The MMSE was performed to assess global cognitive function12. A full set of neuropsychological tests for five specific cognitive domains were carried out as follows: (1) Symbol Digit Modality Test (SDMT) and Trail Making Test A (TMT-A) for attention and working memory13,14, (2) Trail Making Test B (TMT-B) and Stroop Color-Word Test (CWT) for executive function15,16, (3) Animal Fluency Test (AFT) and Boston Naming Test (BNT) for language16, (4) Auditory Verbal Learning Test (AVLT) and Rey-Osterrieth Complex Figure Test (CFT-delay) for memory17,18, (5) Rey-Osterrieth Complex Figure Test (CFT-copy) and Clock Drawing Test (CDT) for visuospatial function18,19.

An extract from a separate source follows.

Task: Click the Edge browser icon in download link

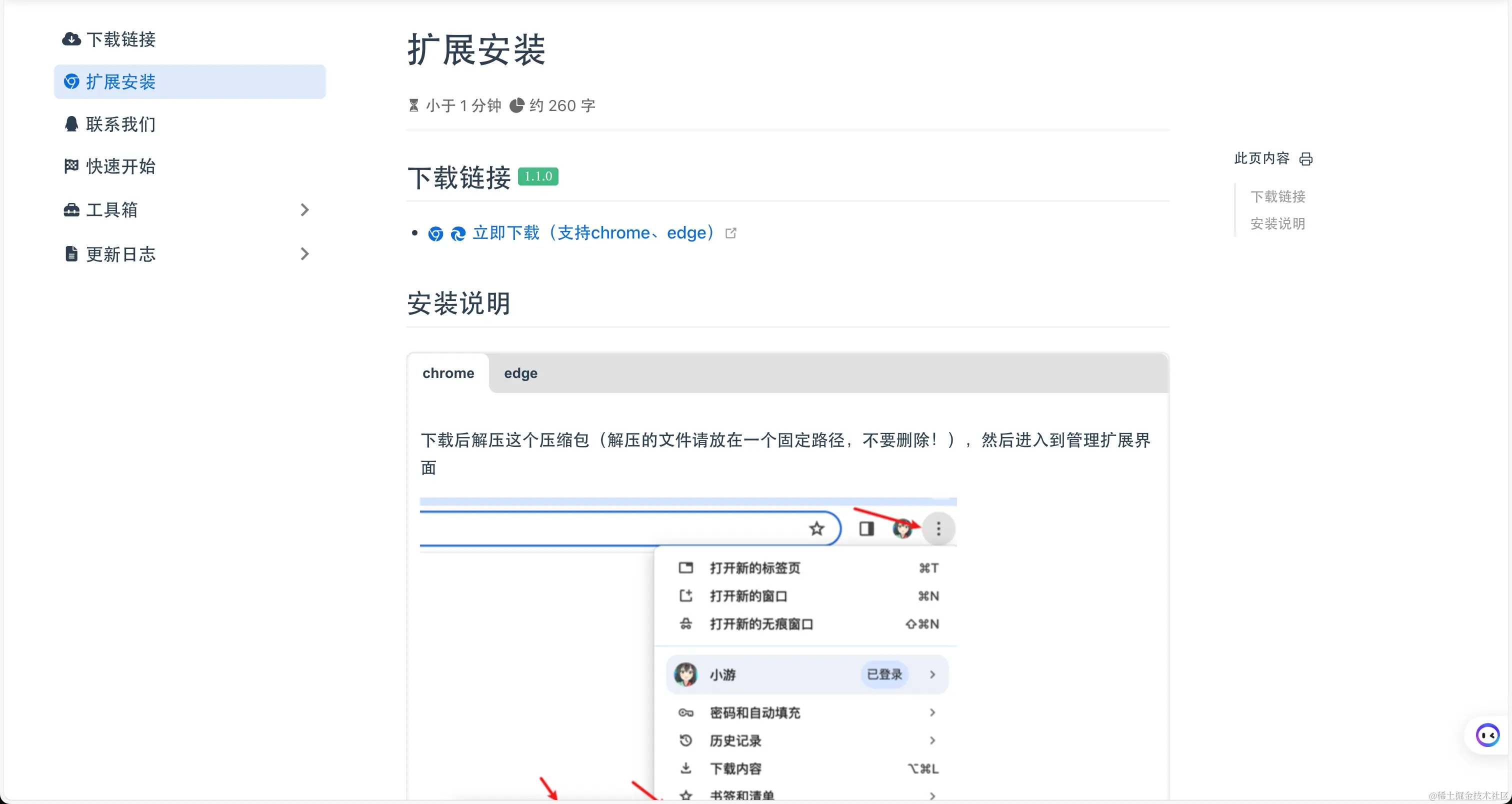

PDD was diagnosed according to the MDS criteria20. The MDS Task Force Level 2 was applied for PD-MCI diagnosis21. The PD patients who were excluded from PD-MCI and PDD were defined as PD-NC.

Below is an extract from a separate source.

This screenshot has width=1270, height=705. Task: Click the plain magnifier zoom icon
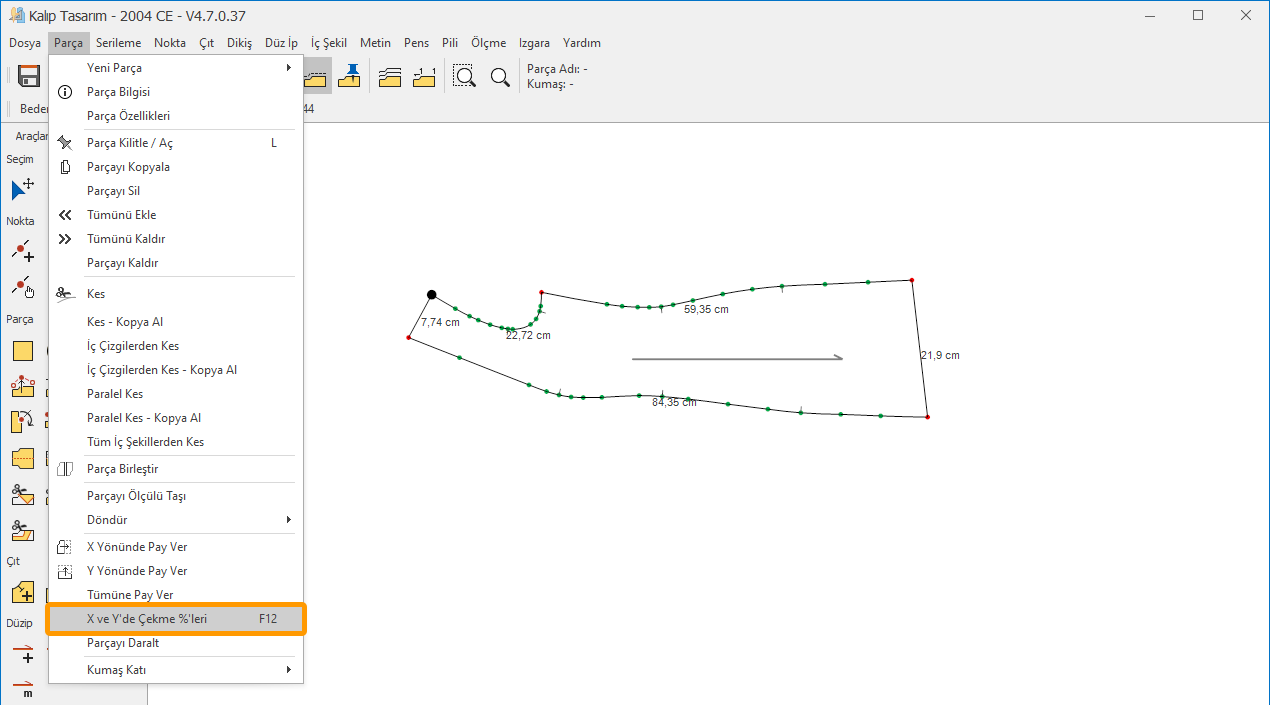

Plasma sample collection and storage

After a 12 h overnight fast, blood samples were collected in the morning in EDTA Vacutainer tubes (BD). EDTA blood were briefly stored on ice and then was centrifuged at 2000 × g for 15 min within 30 min after collection. Plasma supernatant was collected, divided into aliquots (200 µl/tube), and frozen at − 80 °C until further use.

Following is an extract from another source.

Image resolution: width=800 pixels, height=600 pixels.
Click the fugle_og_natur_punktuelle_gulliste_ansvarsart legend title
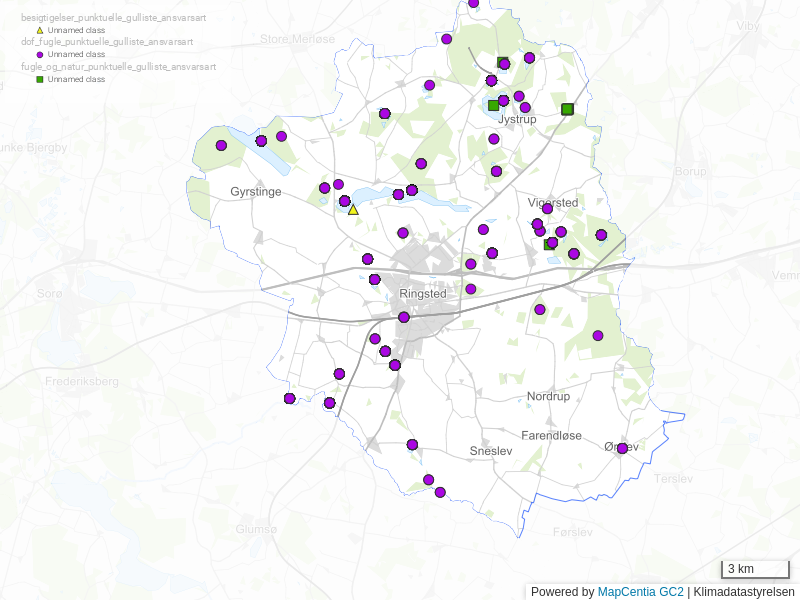tap(118, 66)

Measurement of GFAP, NfL, Tau, and p-Tau181 in plasma

Plasma EDTA samples were thawed and centrifuged at 10,000 × g for 5 min at room temperature. Plasma GFAP, NfL, and Tau were measured using the HD-X Neurology 4-Plex B Kit, and plasma pTau181 was detected using the HD-X Simoa pTau181 V2 Advantage Kit. These two kits were all 2-step digital immunoassays. Assay calibrants provided in the kit were added in 96-well plates together with samples to make standard curves. Beads were vortex for 30 s immediately before loading reagents (Bead Reagent, Sample Diluent, Detector Reagent, and SBG Reagent). Samples were detected with the Quanterix Simoa HD-X analyzer using the standard 4x Dilution setup, and assay calibrants were run neat in triplicates. The concentration of GFAP, NfL, Tau, and pTau181 in unknown samples is interpolated from corresponding standard curve obtained by logistical regression fittings. GFAP, NfL, and Tau measurements of all patients were performed on the same day, and so did the pTau181 analysis. Samples were randomized, blinded, and measured using a batch of reagents from the same lot. All assays showed good analytical performance. The within-run variations and between-run variations ranged consistently below 15%.

Statistical analysis

Categorical variables, including sex and H&Y stage, were assessed by performing the chi-square test. Demographic parameters between groups were evaluated using one-way ANOVA followed by Bonferroni’s corrected post hoc comparisons (for parametric data) and or Kruskal‒Wallis test followed by Dunn’s corrected post hoc comparisons (for non-parametric data). Correlation between plasma GFAP and demographic information, including age, disease duration, H&Y stage and LED, was performed with Spearman’s correlation analysis. The generalized linear model (GLM) was used to compare the levels of plasma GFAP, NfL, Tau, and pTau181 between groups after adjusting for age. Correlation analysis of plasma GFAP with MMSE score and other biomarkers using Spearman’s partial correlation including age as a covariate. Baseline levels of plasma GFAP, NfL, Tau, and pTau181 in patients with stable MCI and MCI-to-dementia converters were compared by the Mann–Whitney U test. The diagnostic performance of biomarkers was compared using receiver operating characteristic (ROC) curve analysis and cut-offs calculated by maximizing the Youden index. Statistical analysis was performed with IBM SPSS Statistics (version 26.0) and R (version 4.1.2). A p value < 0.05 was regarded as significant.

Reporting summary

Further information on research design is available in the Nature Research Reporting Summary linked to this article.